I'm going to assume that they not only can, but also do that, with some regularity.

The only thing that is a "library" is the Ada runtime library, installed
with the Ada compiler.

That's fine. In the general case, though, you could have some third-party libraries installed as well, right?

So for the dscovr project, what goes in project-roots, and what goes in
project-library-roots, and why?

Apparently you're going with option 2.

Then project-roots will contain dscovr, sal and common. And library-roots will have what's left in the search path (Ada runtime library).

Personally, I expect that to be useful (e.g. limiting searches to the projects that you control). But if not, you an also disregard that distinction. Do you see any downsides to it?

Note that the Ada project tool provides only one "source search path";
it does not distinguish between "libraries" and "non-libraries". For the
dscovr project, "dscovr", "sal", "common", and the runtime library are
in the search path.

I'm hoping that you can still distinguish sal and common from the standard library somehow, programmatically.

I could write a new global xref backend, but it's better to reuse
existing code.

Does lisp/cedet/cedet-global.el have code that will help us with
implementing "find definitions" using Global?

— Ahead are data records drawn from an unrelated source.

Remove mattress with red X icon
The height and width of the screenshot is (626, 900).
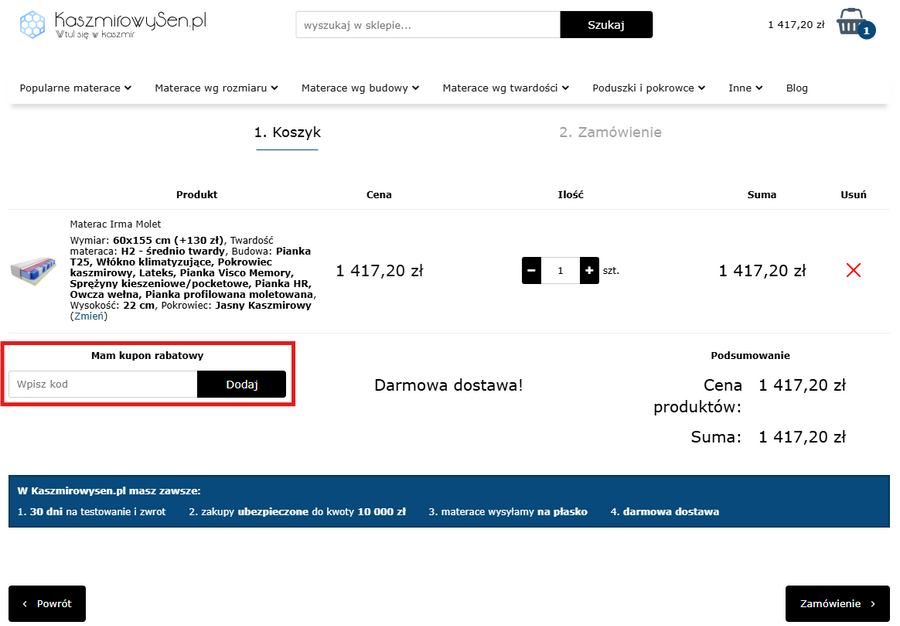853,270
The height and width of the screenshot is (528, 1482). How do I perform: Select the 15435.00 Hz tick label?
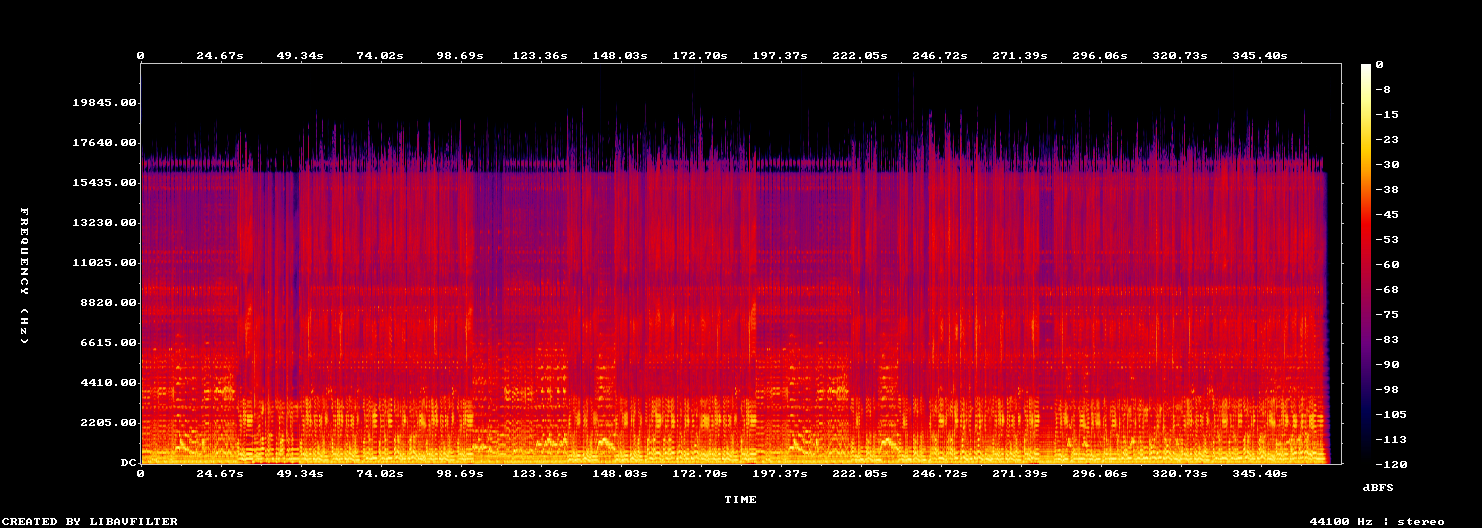coord(104,183)
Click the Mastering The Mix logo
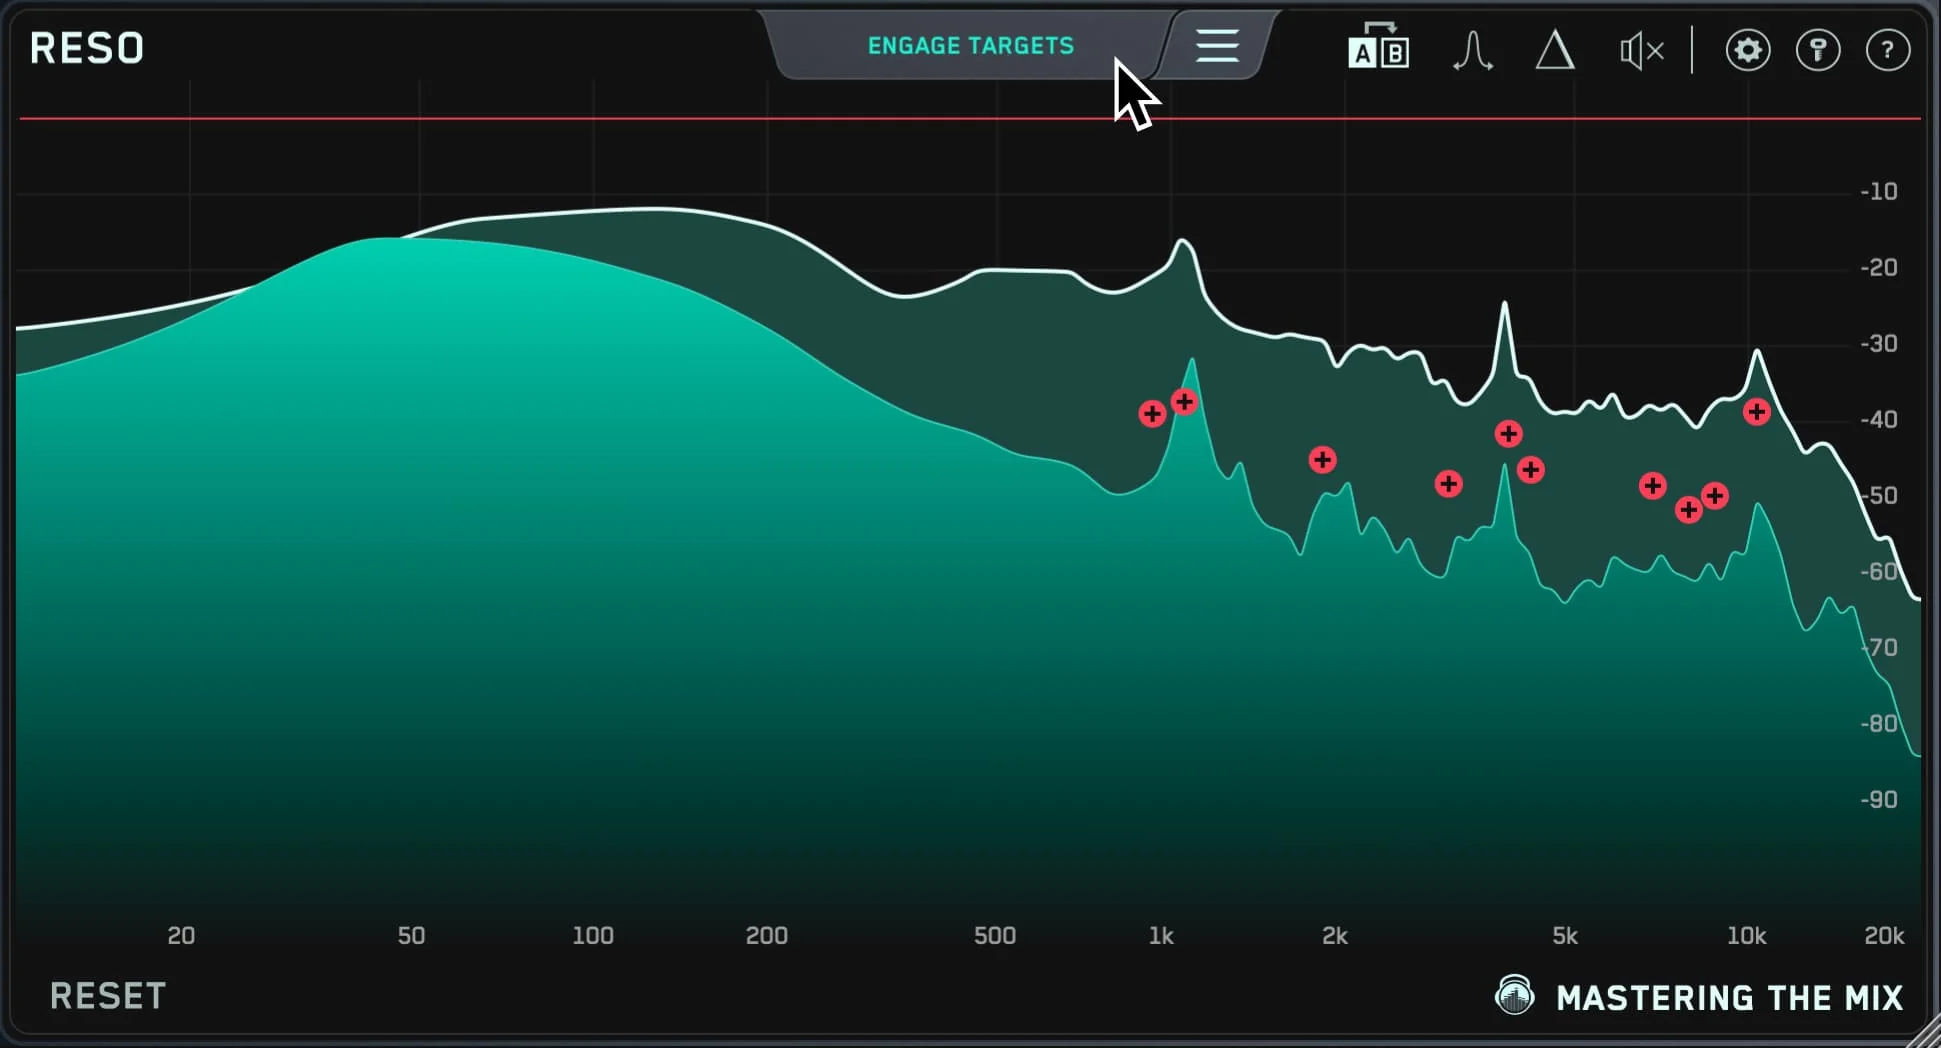The width and height of the screenshot is (1941, 1048). pos(1699,997)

Yes. I've started an implementation that does that:

That's great. I've also been thinking of the "tag by name" implementation for Grep, to use as a slow fallback. So far, it involves piggybacking on font-lock.

We have both project-find-regexp and project-or-libraries-find-regexp
already, and I find the difference between them useful in practice.

Yes, sorry, I temporarily forgot about those; they are new.

xref-find-references needs similar treatment to be consistent. But I

Thus far xref-find-references doesn't depend on the presence of "current project" (some implementations might use, some might not).

So creating two variations of xref-find-references would be incongruous, even if maybe useful.

think that's the wrong approach; adding a more general user-specified
predicate function is much better.

If you only accept user-specified predicates, you're assuming that the project backend can't provide any useful information to classify the directories. Whereas I think it pretty handy if the user doesn't have to write any code to start taking advantage of some basic distinctions (like "project contents" vs "libraries").

I'm open to the ideas in this direction, but the UI must be better than M-:.